I’ll admit that I’m not generally the most cheerful person in the universe. I have a tendency to view the glass as half empty and am drawn to darker works of the art.
But I swear the gloomy theme that has emerged at the festival is not of my mind’s making, and there’s nothing depressing about it. But since I last wrote, just yesterday evening, two of the three works I saw had suicides and the third the death of a child. Don’t blame me, I didn’t program the festival. And don’t be afraid.
The two works were very different from one another and even from different festivals: the PURE Theatre production of Clybourne Park, the other the double bill of operas Mese Mariano and Le Villi.
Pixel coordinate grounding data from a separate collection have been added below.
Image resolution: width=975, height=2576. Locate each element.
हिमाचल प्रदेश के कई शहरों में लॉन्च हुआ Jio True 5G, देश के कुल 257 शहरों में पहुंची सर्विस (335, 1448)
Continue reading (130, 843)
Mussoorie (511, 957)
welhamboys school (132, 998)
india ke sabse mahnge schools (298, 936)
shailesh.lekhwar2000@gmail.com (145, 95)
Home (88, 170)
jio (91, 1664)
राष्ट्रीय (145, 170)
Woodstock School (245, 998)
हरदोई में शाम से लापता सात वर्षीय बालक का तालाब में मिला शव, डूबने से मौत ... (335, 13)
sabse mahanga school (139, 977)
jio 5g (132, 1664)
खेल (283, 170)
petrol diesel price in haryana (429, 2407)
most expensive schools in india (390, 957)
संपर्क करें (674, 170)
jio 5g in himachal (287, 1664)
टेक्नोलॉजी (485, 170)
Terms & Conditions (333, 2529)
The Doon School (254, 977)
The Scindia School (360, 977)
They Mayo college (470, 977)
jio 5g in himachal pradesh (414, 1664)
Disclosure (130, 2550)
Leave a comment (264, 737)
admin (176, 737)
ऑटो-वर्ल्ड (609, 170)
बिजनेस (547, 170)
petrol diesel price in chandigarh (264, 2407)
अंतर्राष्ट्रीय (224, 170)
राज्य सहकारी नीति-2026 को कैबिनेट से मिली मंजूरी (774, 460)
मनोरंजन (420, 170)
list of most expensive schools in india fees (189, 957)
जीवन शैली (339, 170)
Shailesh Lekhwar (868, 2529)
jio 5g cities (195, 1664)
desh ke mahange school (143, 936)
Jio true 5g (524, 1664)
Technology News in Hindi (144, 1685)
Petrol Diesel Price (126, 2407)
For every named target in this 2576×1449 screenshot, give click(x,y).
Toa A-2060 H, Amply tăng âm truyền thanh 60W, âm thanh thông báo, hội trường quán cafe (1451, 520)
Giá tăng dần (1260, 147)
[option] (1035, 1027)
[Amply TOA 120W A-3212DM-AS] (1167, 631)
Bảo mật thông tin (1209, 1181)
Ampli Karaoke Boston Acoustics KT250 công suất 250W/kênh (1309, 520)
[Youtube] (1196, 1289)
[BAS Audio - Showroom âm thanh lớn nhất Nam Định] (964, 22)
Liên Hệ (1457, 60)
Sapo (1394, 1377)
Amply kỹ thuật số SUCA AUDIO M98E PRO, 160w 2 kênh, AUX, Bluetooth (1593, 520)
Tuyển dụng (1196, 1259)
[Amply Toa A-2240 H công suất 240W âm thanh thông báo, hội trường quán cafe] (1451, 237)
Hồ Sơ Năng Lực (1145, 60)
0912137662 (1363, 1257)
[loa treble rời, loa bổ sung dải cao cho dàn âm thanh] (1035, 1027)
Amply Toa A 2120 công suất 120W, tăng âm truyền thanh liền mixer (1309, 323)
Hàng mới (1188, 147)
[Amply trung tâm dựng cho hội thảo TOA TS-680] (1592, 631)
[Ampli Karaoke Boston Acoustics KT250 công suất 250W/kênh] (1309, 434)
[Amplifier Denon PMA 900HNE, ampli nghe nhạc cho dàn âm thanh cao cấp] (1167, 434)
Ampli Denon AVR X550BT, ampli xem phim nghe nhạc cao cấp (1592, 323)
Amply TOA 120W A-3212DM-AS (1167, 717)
The praise for PURE’s production (part of the Piccolo festival) is decidedly deserved. This is a powerful drama, with plenty of humor, set in the same house, but 50 years apart. In the first act, set in 1959, a couple is selling their inner-city home to a black couple — something neighbors are not thrilled about. There’s also a dark event haunting the house. The second act is set 50 years later, with a white couple planning to move into the house in a rapidly gentrifying neighborhood. It’s a full circle. And it’s a full circle in that all the actors in the first act are also in the second, at times playing relatives of those in the first. This is an ensemble work and the entire cast is stellar, as is the direction by Rodney Lee Rogers. Playwright Bruce Norris has created a play that’s filled with incredible language with many layers from the personal to the political, and PURE pulls off this brilliant, thought-provoking, and darkly humorous piece.
One of the Spoleto productions I was most looking forward to was the opera double bill of Le Villi by Giacomo Puccini and Mese Mariano by Umberto Giordano. The first is rather famous as Puccini’s first opera, written when he was only 26, although overshadowed by his many big hits. Mese Mariano has rarely been performed and has only recently been rediscovered by the larger opera community.